Inovio Pharmaceuticals Inc. and Plumbline Life Sciences today announced a collaboration to co-develop a novel animal health vaccine for African swine fever (ASF) virus. The vaccine will be developed using Inovio's SynCon® technology and delivered using CELLECTRA® efficacy-enabling devices. Plumbline, based in South Korea, will fund all development and commercialization of the ASF vaccine. Inovio and Plumbline already have a license partnership in animal health fields and Inovio currently holds an approximately 15% equity ownership in Plumbline. As part of this agreement, Inovio will construct and test the ASF vaccine in small animal models. Plumbline will further test the vaccine in larger animal models, including in pig challenge models and further develop to commercialize the vaccine. Financial arrangements were not disclosed.
African swine fever (ASF) is a highly contagious haemorrhagic viral disease of domestic and wild pigs, which is responsible for serious economic and production losses. There is no approved vaccine for ASF currently and the current outbreak in Asia is dramatically threatening the agricultural economies of many Asian countries including China, Vietnam and Korea. The disease is incurable in pigs but innocuous to humans.

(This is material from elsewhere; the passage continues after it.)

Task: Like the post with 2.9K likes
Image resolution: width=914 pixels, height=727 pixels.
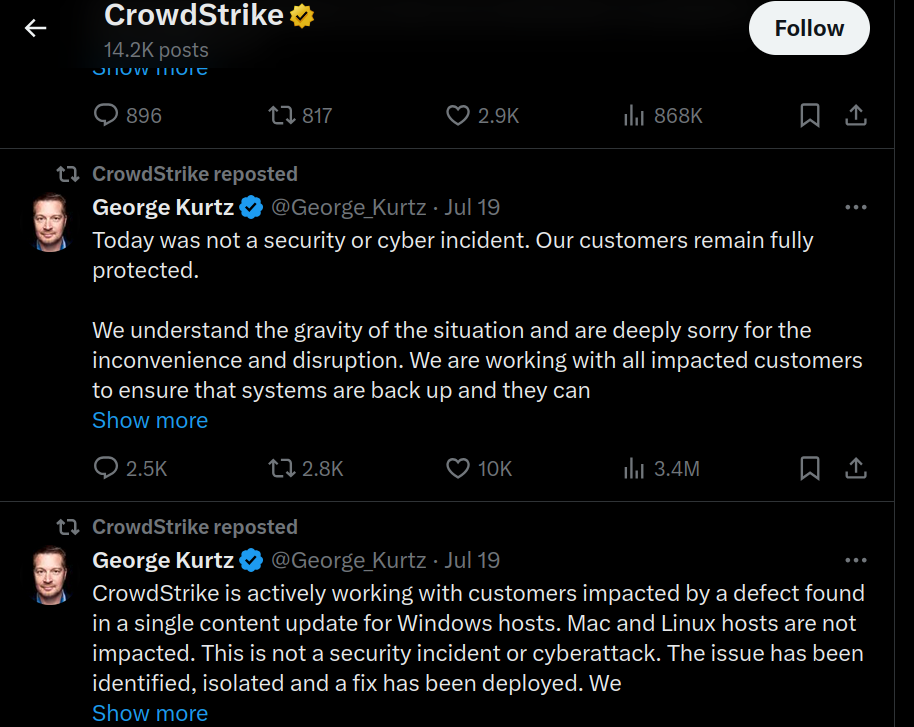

Dr. Laurent Humeau, Inovio's Chief Scientific Officer, said "We are extremely pleased to apply Inovio's Synthetic Nucleics platform to develop a vaccine to combat this deadly pig virus. Inovio has a track record of developing novel emerging infectious disease vaccines and we are pleased to work with Plumbline to further test and commercialize an ASF vaccine."
Anthony K. Kim, President and CEO of Plumbline said, "Plumbline is very excited to collaborate with Inovio to advance a new vaccine for this horrible threat for animal health and agriculatural food supplies. Plumbline has a proven track record of commercializing DNA-based therapies for animal health as we have the distinction of having our product for pigs, LifeTide®SW5, already approved in Australia, New Zealand and South Korea. We will devote our full resources to commercialize a vaccine for ASF as rapidly as possible."
The current official estimates count 1 million pigs have already been culled in China but the slaughter data suggest 100 times more could be removed from China's 440 million-strong swine herd in 2019. The U.S. Department of Agriculture forecast in April a decline in China of 134 million head — equivalent to the entire annual output of American pigs — and the worst slump since the department began counting China's pigs in the mid 1970s.
ASF virus, indigenous to Africa, infects only domestic and wild pigs and a species of soft ticks that transmits the disease. The disease emerged in Africa decades ago and have been detected among domestic and wild pigs in Europe. In 2007, the viral disease appeared in the Republic of Georgia and spread through the Caucasus region, and then it eventually reached China in August 2018 and then Mongolia in January and Vietnam in February this year. Japan detected their first case of infectious ASF in late March. The strain of African swine fever spreading in Asia is highly lethal, killing virtually every pig it infects by a hemorrhagic illness reminiscent of Ebola in humans even though it not known to sicken people.